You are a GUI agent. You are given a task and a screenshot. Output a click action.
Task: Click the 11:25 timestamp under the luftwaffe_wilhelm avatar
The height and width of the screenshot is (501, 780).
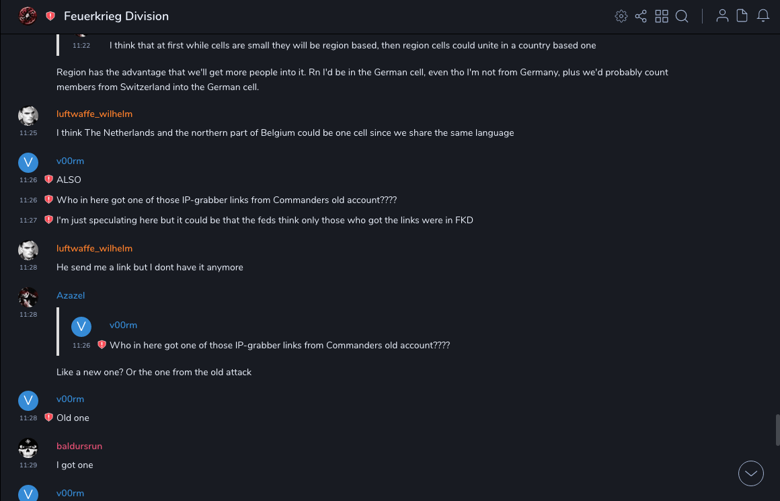pyautogui.click(x=28, y=133)
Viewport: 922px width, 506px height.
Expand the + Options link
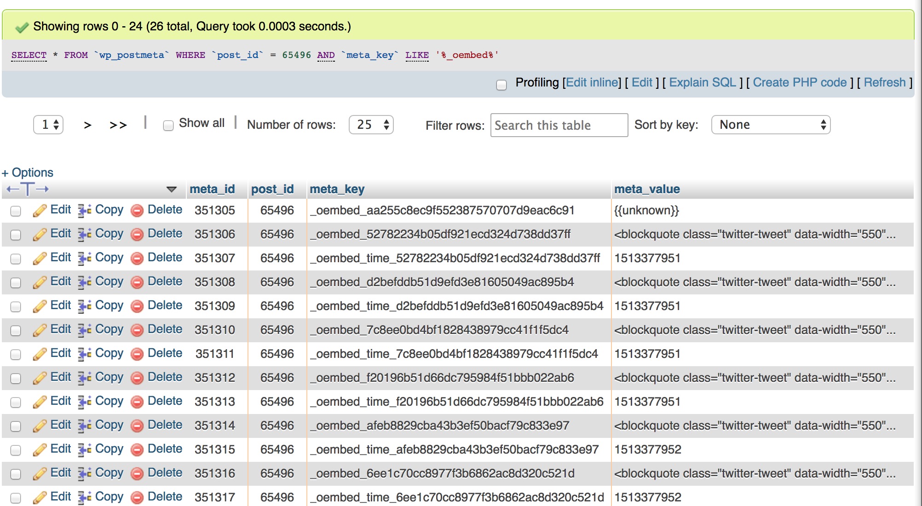point(28,173)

Aim of the task: Copy every line of the items above word for word, omitting the pictures.

Expected answer:
You are a GUI agent. You are given a task and a screenshot. Output a click action.
Task: Click the 11:25 timestamp under the luftwaffe_wilhelm avatar
The height and width of the screenshot is (501, 780).
pyautogui.click(x=28, y=133)
Viewport: 922px width, 506px height.
Expand the + Options link
point(28,173)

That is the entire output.